Il était sonné comme un vieux boxeur.
– Vous parlez bien, dit-il. On voit que vous avez fait des études.
Nous étions vidés et épuisés, silencieux.
– Vous voulez qu’on s’en aille, Fermín ?
– Vous croyez que l’Efemérides sera ouvert ?
– À cette heure… je ne sais pas. Vous allez continuer à boire ? Je ne suis pas sûre que ce soit une bonne chose pour vous.
– Il est très tard, vous avez raison, il faut aller se coucher.
Il chancela en se levant.

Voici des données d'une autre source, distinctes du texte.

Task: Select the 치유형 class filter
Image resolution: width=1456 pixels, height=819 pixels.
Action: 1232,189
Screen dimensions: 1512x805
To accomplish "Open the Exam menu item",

Je n’étais pas en tellement meilleur état, mais j’essayai de me hisser au sommet de la vague alcoolique qui se refermait sur moi. Nous sortîmes dans la nuit gelée. La musique de jazz se tut. Il aurait été plus prudent de prendre un taxi, mais on n’en voyait aucun. Je pris le volant, et Garzón s’assit lourdement à mes côtés. Je le reconduisis à sa pension. Il regardait fixement à travers le pare-brise. Quand nous arrivâmes, il semblait ne pas reconnaître les lieux. Je lui secouai doucement le bras.

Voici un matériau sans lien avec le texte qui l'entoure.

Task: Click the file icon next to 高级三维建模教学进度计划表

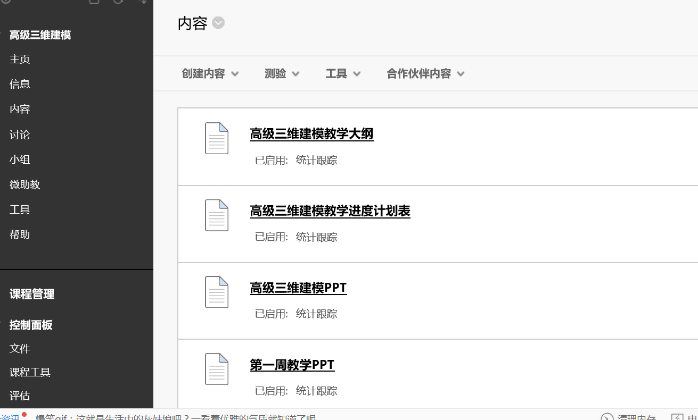Action: 216,215
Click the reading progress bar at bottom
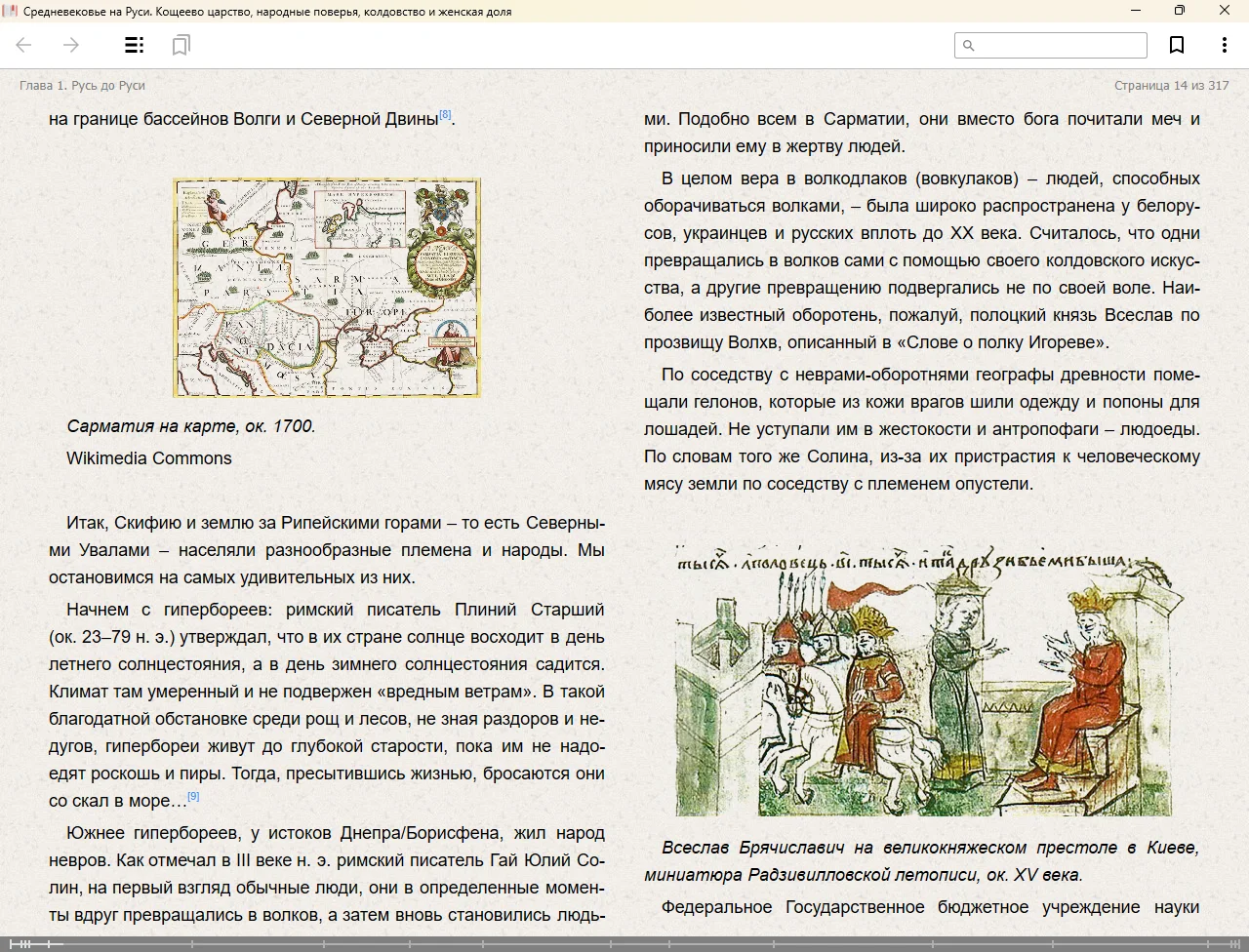This screenshot has width=1249, height=952. [x=624, y=943]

– Vous vous sentez bien, inspecteur adjoint, vous voulez qu’on marche un peu avant de rentrer chez vous ?
Il sortit de sa léthargie sans sommeil.
– Non, ça va. Merci beaucoup pour cette soirée formidable.
– Bonne nuit, Fermín.
Je le vis s’éloigner vers la porte de la pension, massif sous son costume-armure, impossible quadrature du cercle. Puis je passai la première, pas très convaincue d’arriver saine et sauve chez moi. Mais j’y arrivai. En entrant, le silence des pièces me sembla un havre de paix. Je m’étendis sur mon lit tout habillée, en gardant mon manteau, et pensai que le plus pratique serait de dormir comme ça. Une seconde après une décision aussi courageuse de ma part, le téléphone sonna.
– Enfin vous êtes là, inspectrice.
J’avais les idées si confuses, tellement de mal à comprendre, que la seule chose que je me rappelle de cet instant est d’être restée très calme, acquiesçant de la tête comme un enfant qui ne sait pas parler dans le combiné téléphonique. Quand je raccrochai, c’est drôle, la seule chose qui me préoccupait était de savoir comment prévenir Garzón sans que la patronne de la pension pousse les hauts cris. Mais il était inévitable qu’elle se fâche, et elle se fâcha.
– Il s’agit d’une affaire policière très grave, articulai-je en guise d’excuse.
– Attendez.
Deux minutes plus tard, j’entendis la voix de mon collègue.
– Inspecteur adjoint ? Petra Delicado à l’appareil. Je suis désolée de vous déranger comme ça, mais je n’ai pas pu faire autrement. On a retrouvé Juan Jardiel, mort dans une impasse. Il semble qu’il ait été assassiné.
Je m’attendais à entendre une forte exclamation, un balbutiement de surprise, un témoignage brutal d’ivresse, une malédiction, un jeu de mots, mais tout ce qui me parvint à l’oreille fut un laconique et impassible : « Bon sang ! »
1. Champagne catalan. ( N.d.T. )
10
On l’avait retrouvé vers onze heures du soir, allongé dans une ruelle proche de chez lui, la partie gauche du cou et la poitrine lardées de multiples coups de couteau. C’était le premier cadavre mort de mort violente que je voyais, c’était même mon premier cadavre tout court. Je l’observai froidement, essayant de faire en sorte que mes yeux traduisent des réactions professionnelles, mais j’aurais souhaité m’éloigner de là.
Les lieux grouillaient de policiers. Le commissaire était là aussi.
– Sale affaire, n’est-ce pas, Petra ?
– Comment est-ce arrivé ?
– On l’a attaqué par-devant, et il n’y a pas de traces de lutte.